The TikTok effect of cultural globalization has also played a role in the Brit Girl invasion.
“What I’ve noticed as someone who was covering acts like Raye, Olivia Dean and Lola Young while working at U.K. publications is that a lot of these artists were already ‘big’ acts, No. 1 artists, scooping up accolades [in Britain] before we took notice in the U.S.,” Erica Campbell, formerly music editor of Paper and features editor at NME, tells Us.
What TikTok and social media in general have done, she notes, is give us a more “global view of music. We don’t know that ‘Man I Need’ is sung by an artist from London or that ‘Messy’ is from an artist from Croydon — we just click on, listen to and repost what resonates.”
The trend is reminiscent of the Spice Girls’ rise in the ‘90s, she says, “when we didn’t feel forced by algorithms or U.S. charts to decide what to listen to. We just wandered into what sounded best.”

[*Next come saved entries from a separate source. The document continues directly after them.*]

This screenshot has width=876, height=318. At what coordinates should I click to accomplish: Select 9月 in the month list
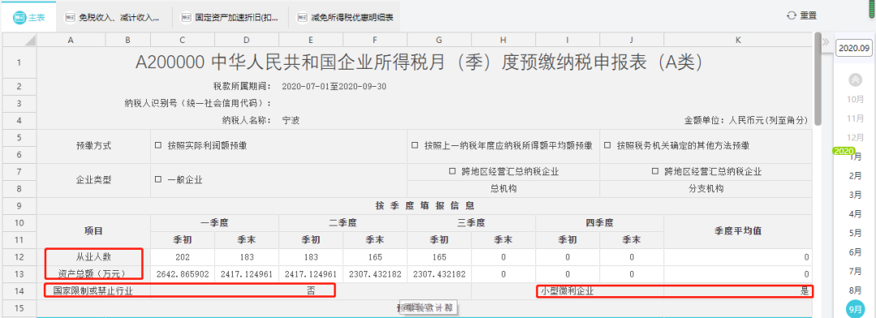point(855,308)
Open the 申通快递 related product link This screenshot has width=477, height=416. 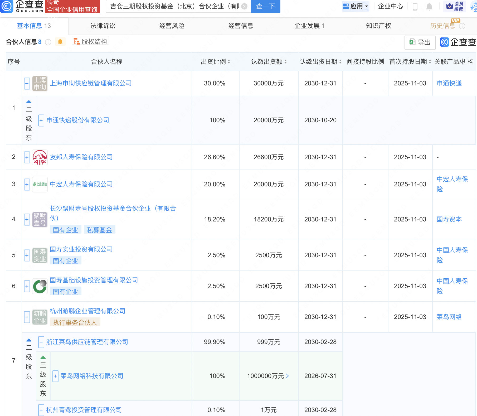point(449,84)
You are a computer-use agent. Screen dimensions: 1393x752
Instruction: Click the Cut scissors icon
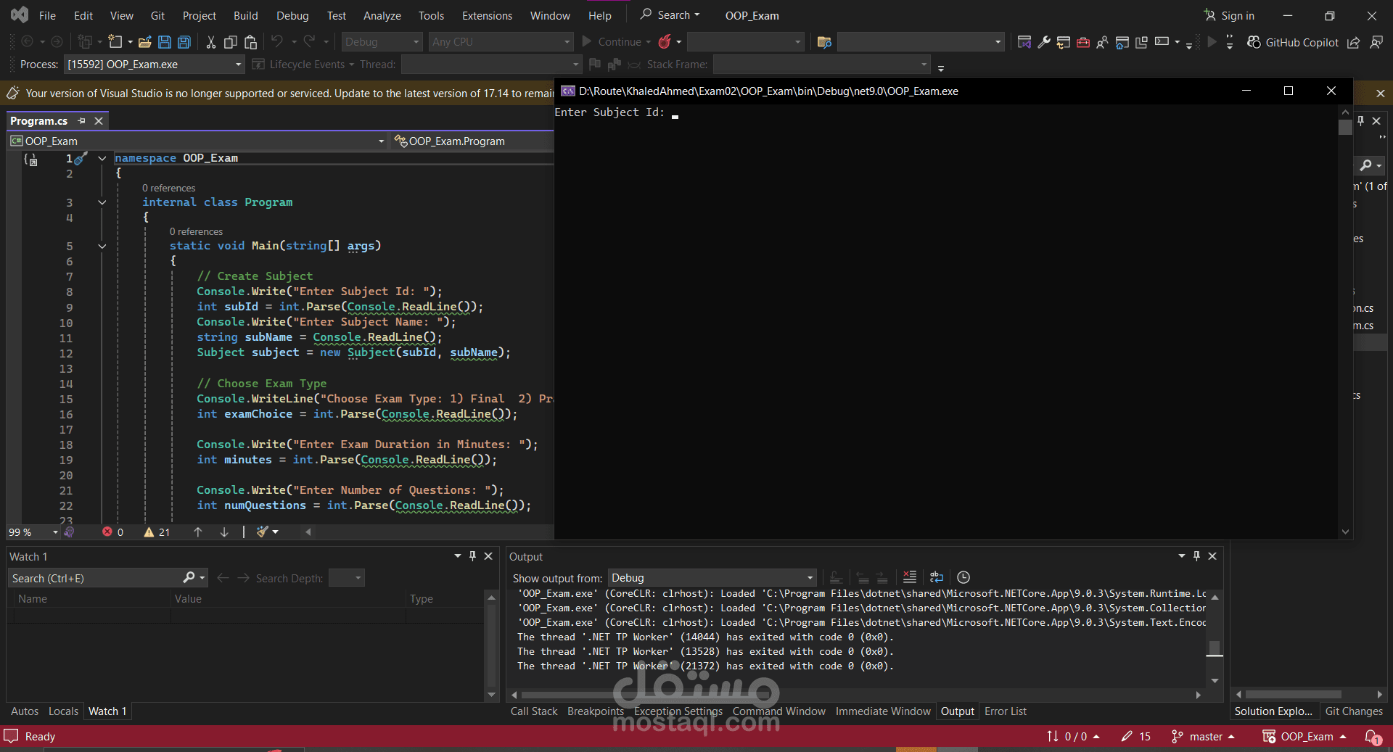210,42
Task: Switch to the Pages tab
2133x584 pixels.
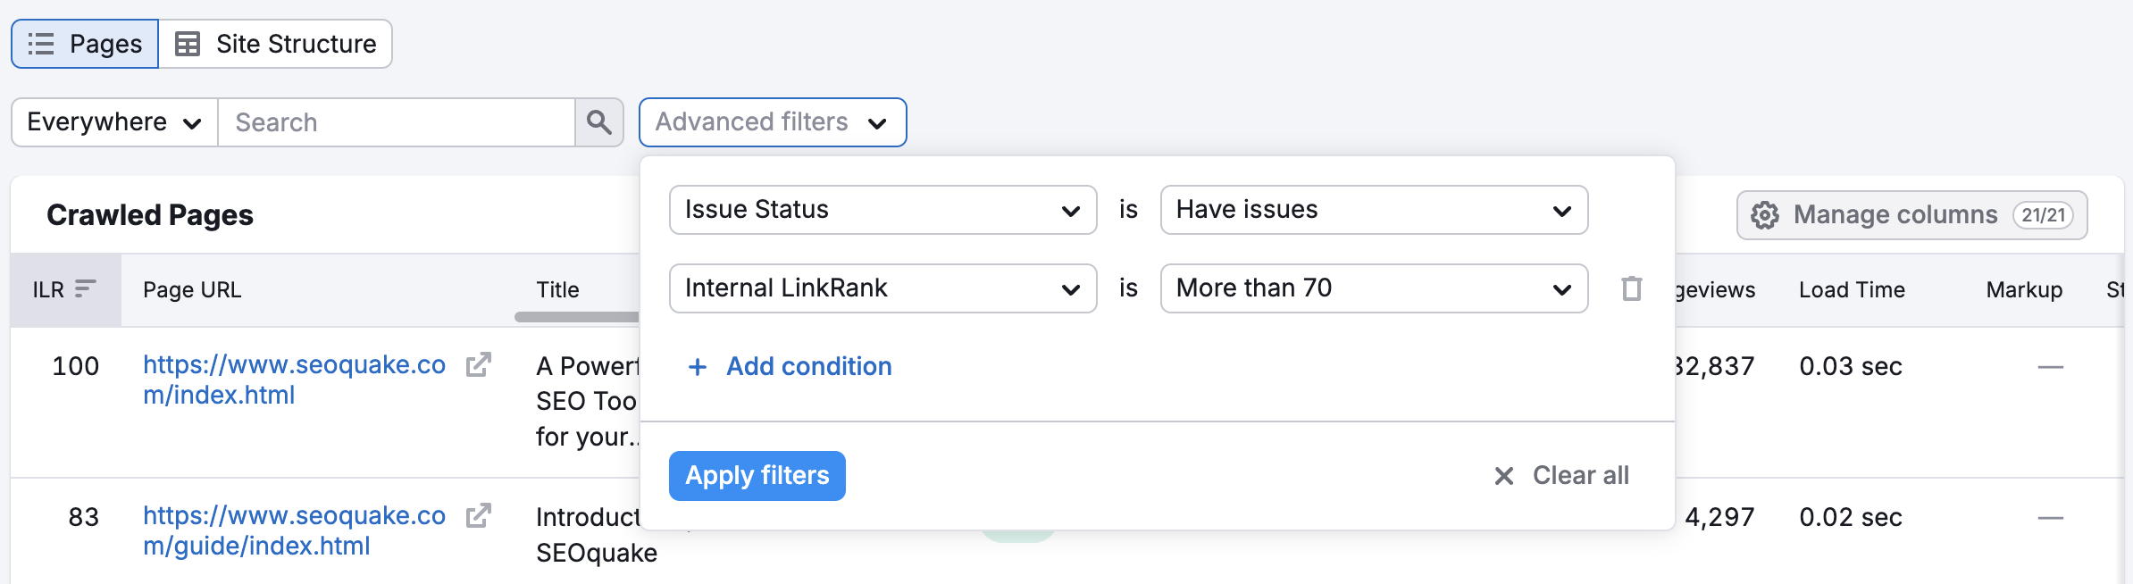Action: tap(85, 43)
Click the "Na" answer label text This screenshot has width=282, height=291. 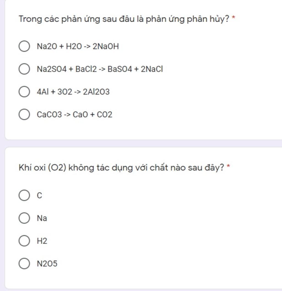click(x=42, y=218)
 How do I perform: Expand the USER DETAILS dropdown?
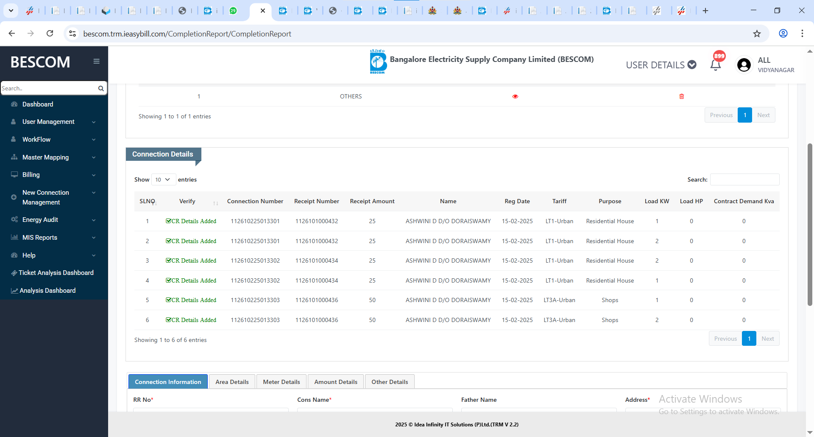click(x=661, y=65)
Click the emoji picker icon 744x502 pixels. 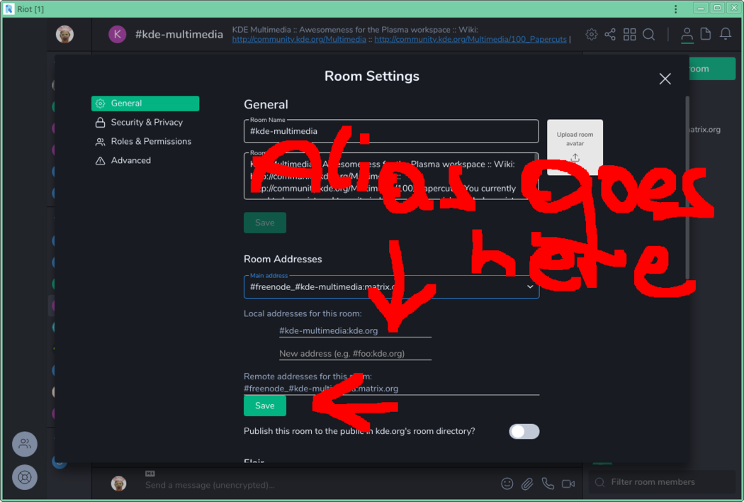point(507,484)
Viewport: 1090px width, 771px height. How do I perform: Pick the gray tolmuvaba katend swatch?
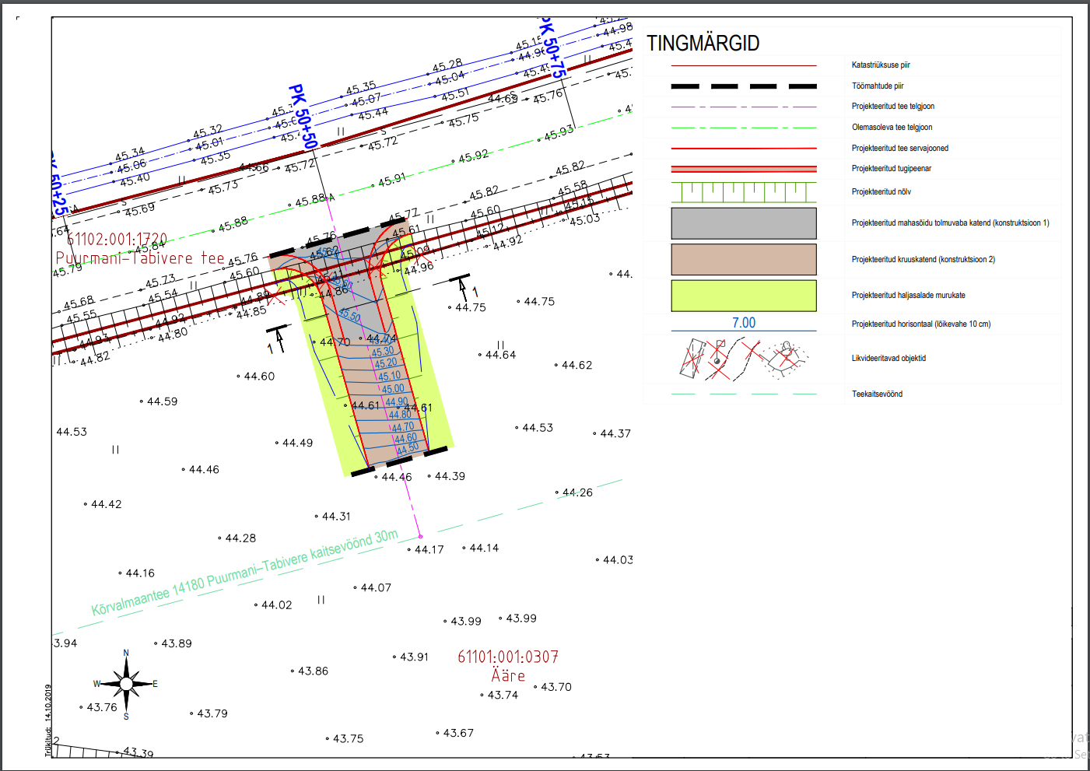pos(744,223)
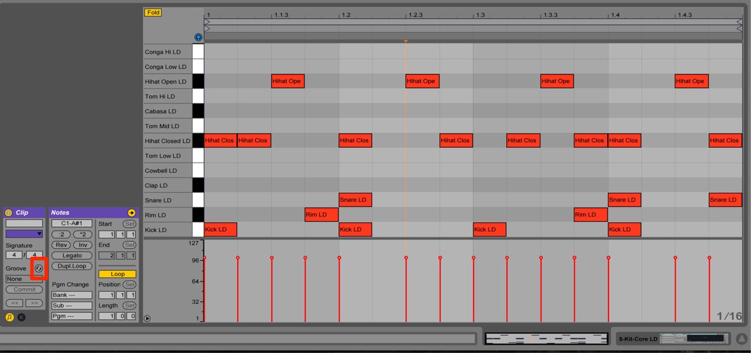Select the Snare LD drum lane
751x353 pixels.
pos(167,200)
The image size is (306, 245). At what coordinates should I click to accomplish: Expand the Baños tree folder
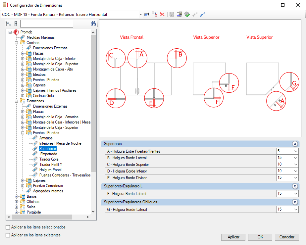[x=17, y=196]
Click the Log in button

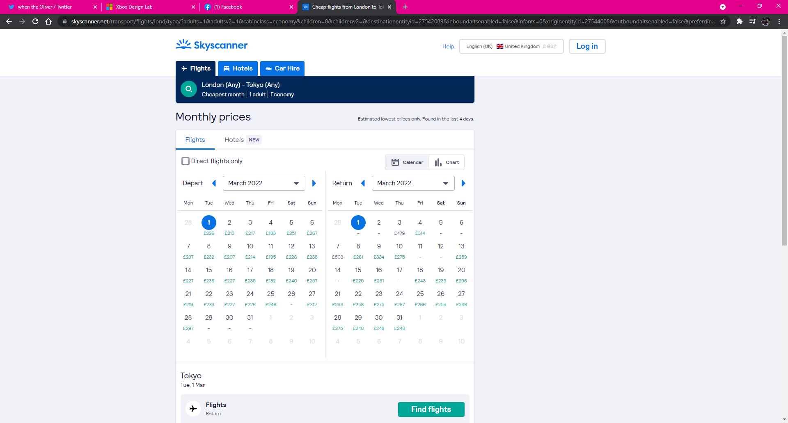[x=587, y=46]
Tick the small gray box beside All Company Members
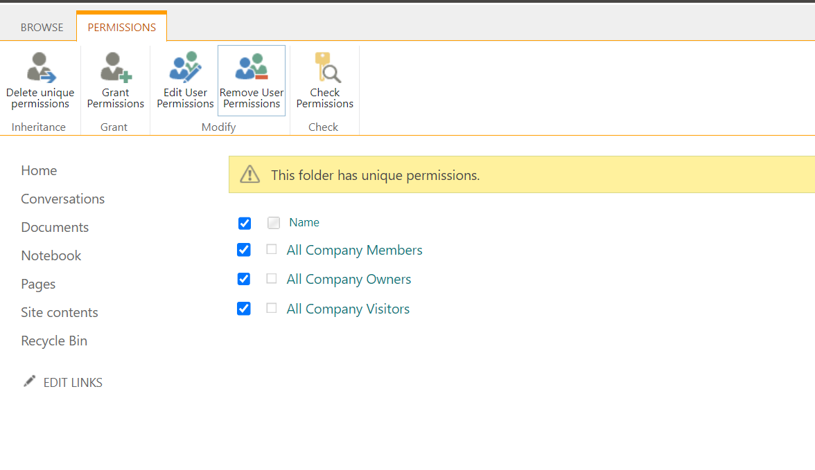 272,250
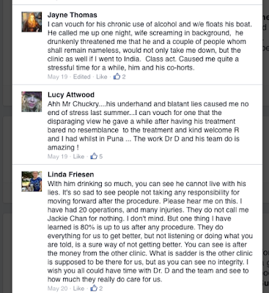The width and height of the screenshot is (269, 293).
Task: Open Linda Friesen's profile picture
Action: (32, 182)
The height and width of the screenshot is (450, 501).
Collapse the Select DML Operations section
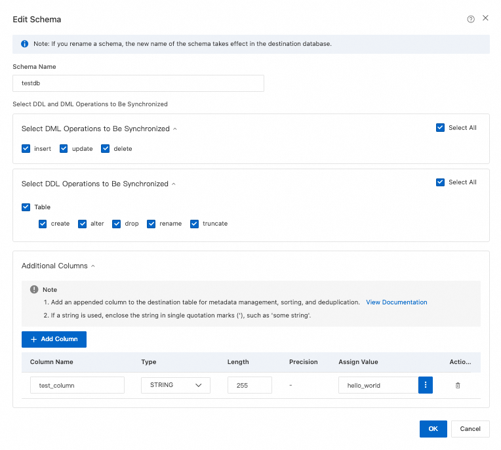(175, 129)
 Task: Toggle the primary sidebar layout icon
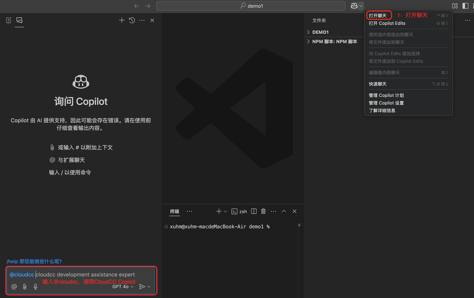[465, 6]

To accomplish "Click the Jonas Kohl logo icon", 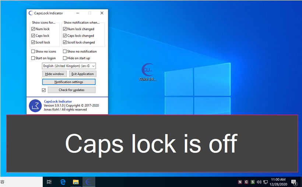I will point(35,106).
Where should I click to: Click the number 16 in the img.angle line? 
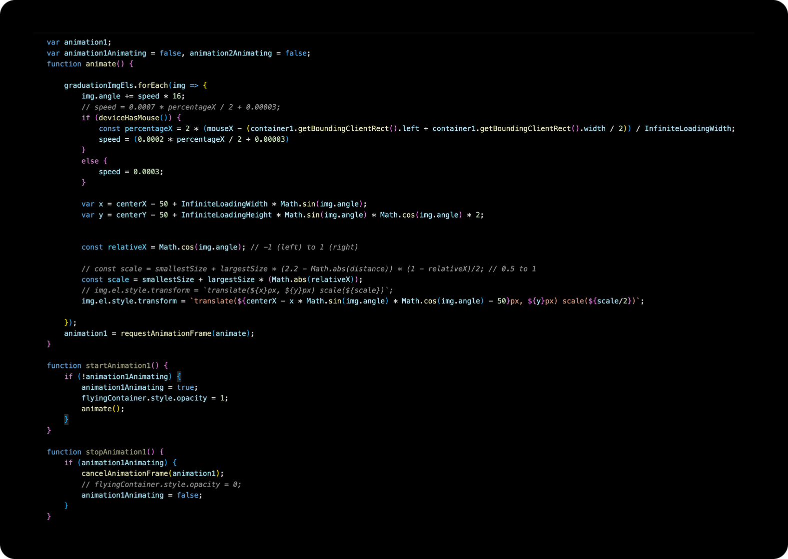coord(177,96)
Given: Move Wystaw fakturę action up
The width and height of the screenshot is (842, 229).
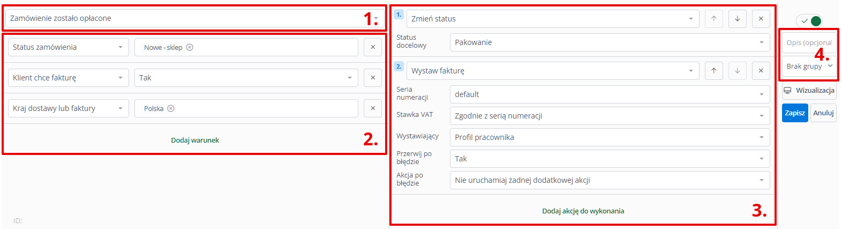Looking at the screenshot, I should [714, 71].
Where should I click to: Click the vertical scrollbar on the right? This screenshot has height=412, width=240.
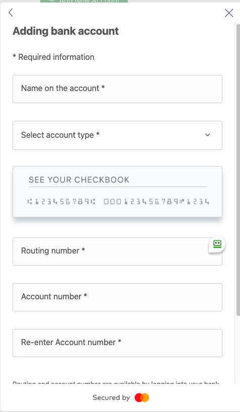coord(238,170)
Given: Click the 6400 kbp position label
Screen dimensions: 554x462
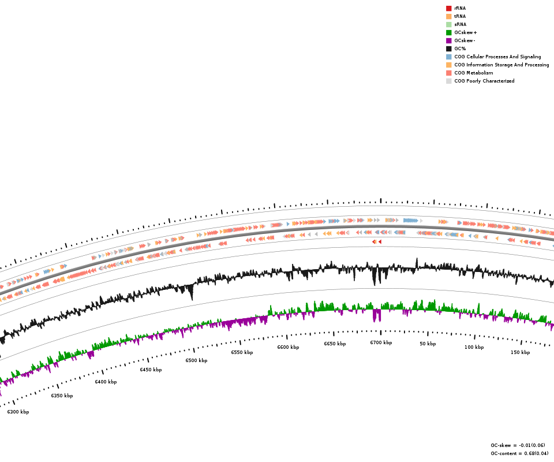Looking at the screenshot, I should 106,382.
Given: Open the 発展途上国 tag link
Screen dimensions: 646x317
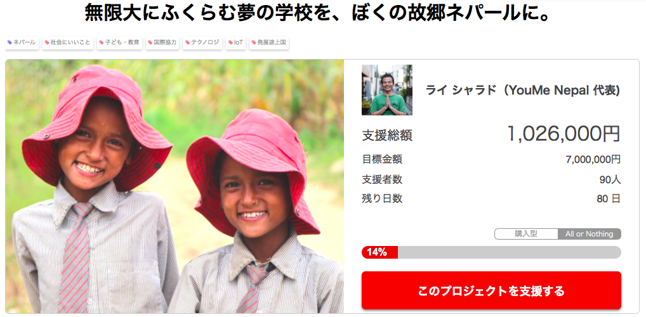Looking at the screenshot, I should point(268,42).
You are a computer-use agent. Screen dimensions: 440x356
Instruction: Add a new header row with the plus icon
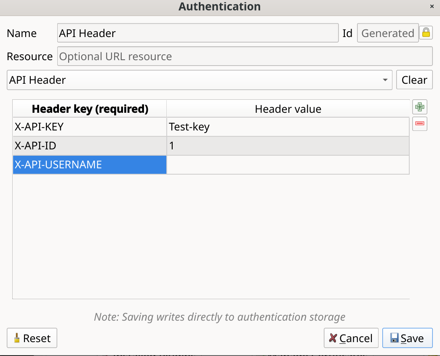tap(419, 107)
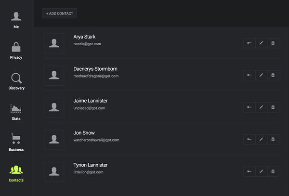
Task: Open the Privacy lock section
Action: click(16, 51)
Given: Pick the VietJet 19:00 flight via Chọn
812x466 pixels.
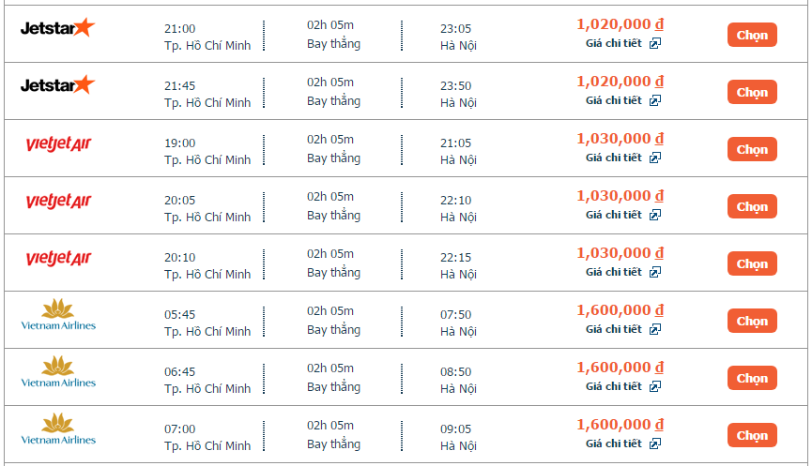Looking at the screenshot, I should [x=752, y=149].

According to Campbell, “artists like Lily Allen and Charli XCX, who by all means have always been original, smart and groundbreaking, have been more appreciated by U.K. culture, which sees that honesty, wit and cheeky lyricism as intriguing.”
Meaning, the U.K. has appreciated clever pop stars for longer than we have.
“We’re just getting to a place in the U.S. where we allow pop artists to be smart and sexy and deeply intelligent in both their sound and lyrics,” she explains, “and still, when they do it, — cough, Sabrina, cough — we question whether they’re the mastermind behind it.”
However they got here, and whatever cultural trends are giving them staying power, Us feels lucky to live in a time when the loud, proud Brit girls have made their way across the pond.